FRILLS CORNERS - With the North Clarion School District set to receive its third installment of the Elementary and Secondary School Recovery (ESSER) grant, North Clarion Superintendent Steve Young informed the district's board of directors spending the funds will not be a simple process.

"You have to be very careful (with the ESSER III funding)," Young said. "If you were to use (the ESSER III funding) to balance your budget for the next three years and not raise taxes during that time, you are going to reach a financial cliff the district won't be able to recover from."

The ESSER grants are part of the American Rescue Plan Act which is a $1.9 trillion economic stimulus bill approved in March. The American Rescue Plan Act is also referred to as the COVID-19 stimulus package.

Young said that the ESSER funds can be used to supplant local money already spent. Young said he had never seen federal funding able to be used for previous purchases.

North Clarion is scheduled to receive $1,811,376 in funds through the ESSER III grant.

The district is also looking for ways to spend the $883,623 in funding received from the ESSER II grant.

Young alerted the board the district had until 2023 to spend the ESSER II money while the district has until 2024 to spend the ESSER III funds.

Young said he had a number of items the district could spend the ESSER II grant on including new math books the district already purchased, paying for a social worker to be at the school part time, additional Chromebook computers, economics and geography text books, Promethean Interactive Display boards for each of the high school and elementary school classrooms, cleaning supplies, cyber school costs, afterschool tutoring support, a new van, library renovation project, personnel including additional substitute custodians.

According to Young, 20 percent of the ESSER III grant has to be put toward afterschool tutoring programs including personnel, transportation, materials, etc.

Board member James Shaftic asked Young if there would be a breakdown detailing what is being supplanted with the ESSER funding and what would be new purchases. Young said there would be a breakdown made available.
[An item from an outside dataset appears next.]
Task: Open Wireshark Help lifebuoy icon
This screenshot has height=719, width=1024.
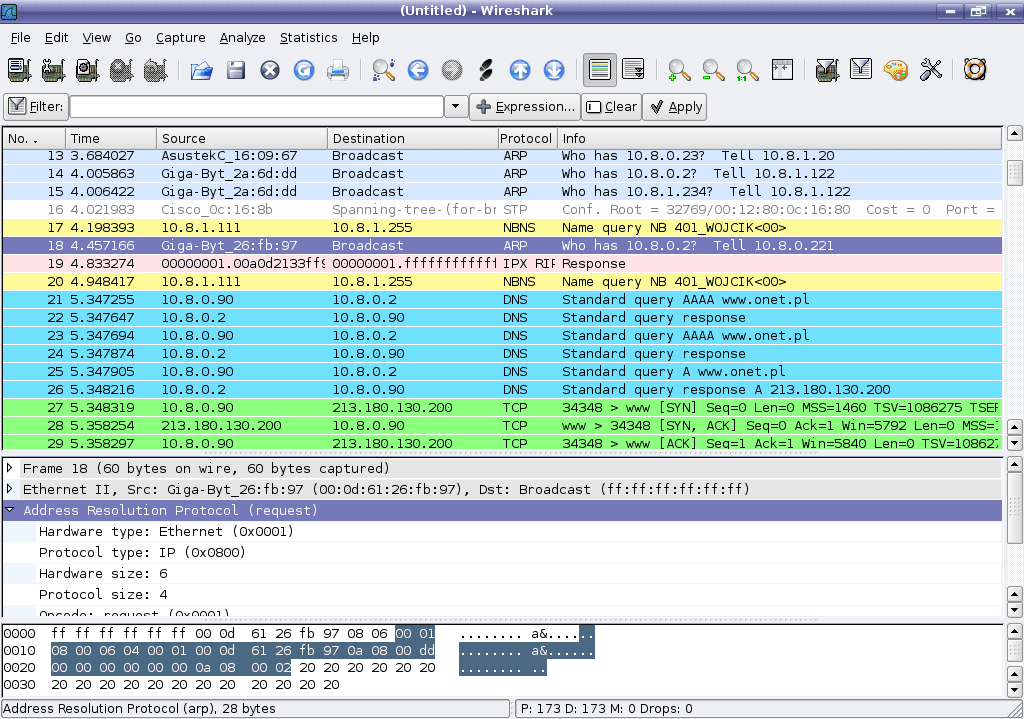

Young and the board also discussed hiring a full-time permanent custodian to work at the district from 10 a.m. to 6 p.m. The estimated yearly cost for the custodian is $62,000.

Young said he believes a full-time custodian would be a better option than having the part-time custodians

School Board President Scott Daum questioned whether the district could afford the additional custodian position without the ESSER funding. Board member Jeff Barron concurred with Daum saying the district would run into trouble if it is not careful.

Board member Lori Gatesman questioned whether the district needed an additional custodian if there was no COVID-19 pandemic. Young said the district had been short one custodian for a few years since a previous economic crunch forced the district to eliminate a custodian position.

Shaftic asked how many custodians were on duty at the elementary school on the daylight (7 a.m. to 3 p.m.) shift. Young informed Shaftic there were three custodians at the elementary with two of them being there full-time while the other splitting time between the high school and the elementary school. Young informed the board there are three custodians between the two buildings in the evenings as well.

Young believes the best plan for the district moving forward was to designate the ESSER funds after the district adopts and approves its 2021-22 budget.

There was also a discussion about renovating the elementary cafeteria/auditorium in order to accommodate housing more students for lunch. Young discussed taking out the stage so there would be more room for cafeteria tables. Due to the requirement of 6-feet of distance between students during lunch due to COVID-19 protocol has forced the district to add additional personnel to monitor the lunch period.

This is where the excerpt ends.